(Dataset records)
---*---

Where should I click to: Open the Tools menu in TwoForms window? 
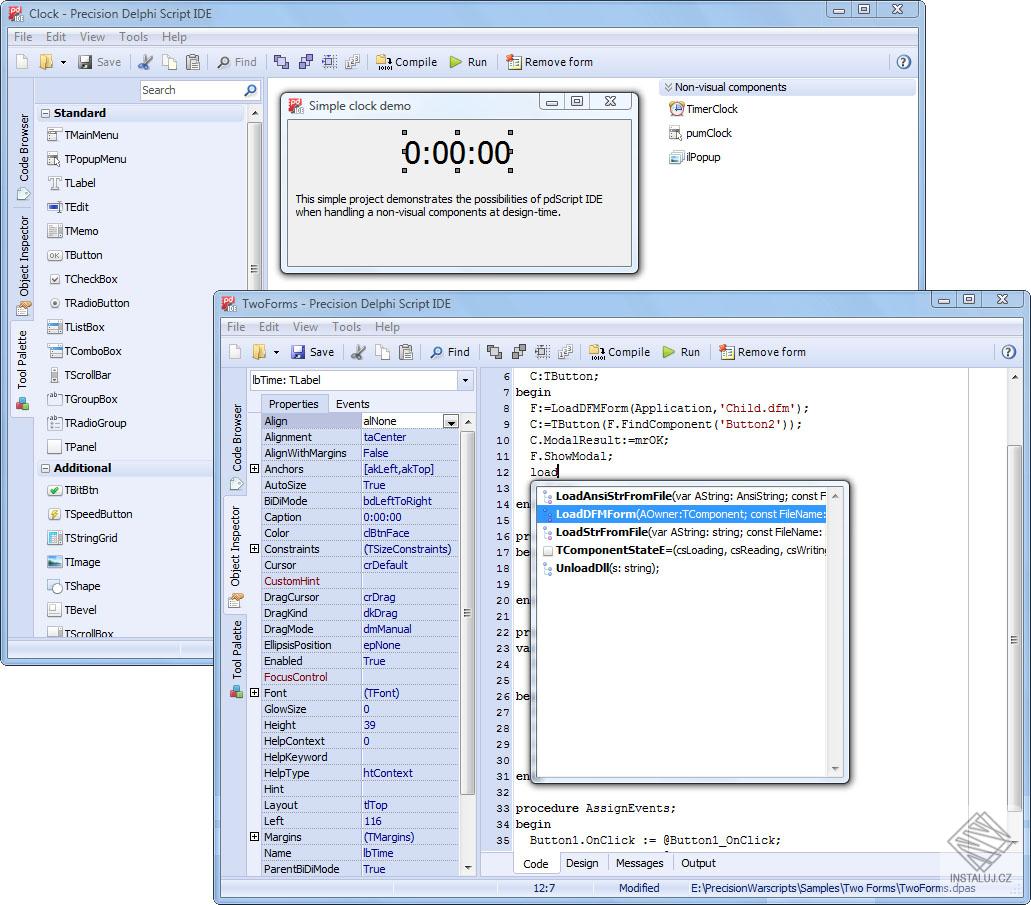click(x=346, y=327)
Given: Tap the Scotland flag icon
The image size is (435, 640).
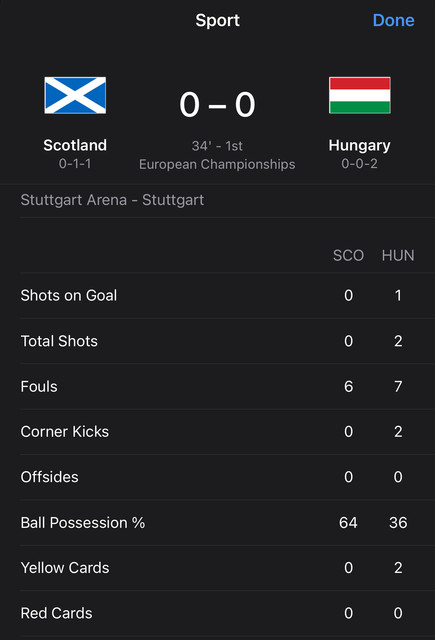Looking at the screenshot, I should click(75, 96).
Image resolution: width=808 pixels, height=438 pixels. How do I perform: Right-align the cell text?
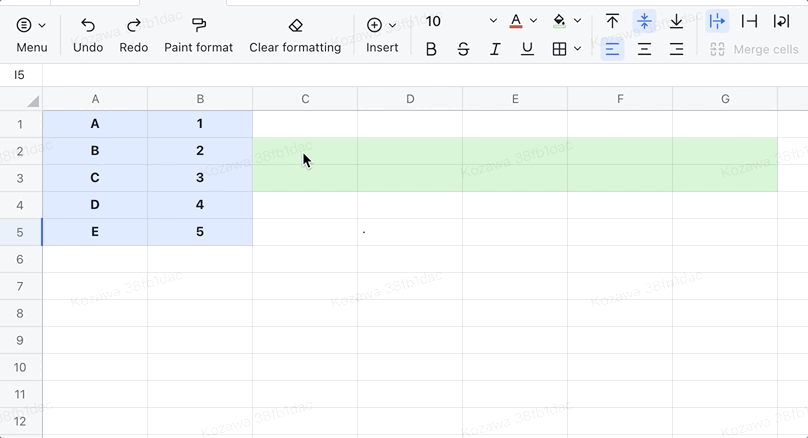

---*---

What is needed: Rewrite every item above with "Tools menu" changed to "View menu" and nothing else altered. Leave the pictures out.

Final result:
Where should I click to: Open the View menu in TwoForms window? 
click(x=346, y=327)
Given: Tap the Scotland flag icon
The image size is (435, 640).
Looking at the screenshot, I should click(75, 96).
Image resolution: width=808 pixels, height=438 pixels. How do I perform: Right-align the cell text?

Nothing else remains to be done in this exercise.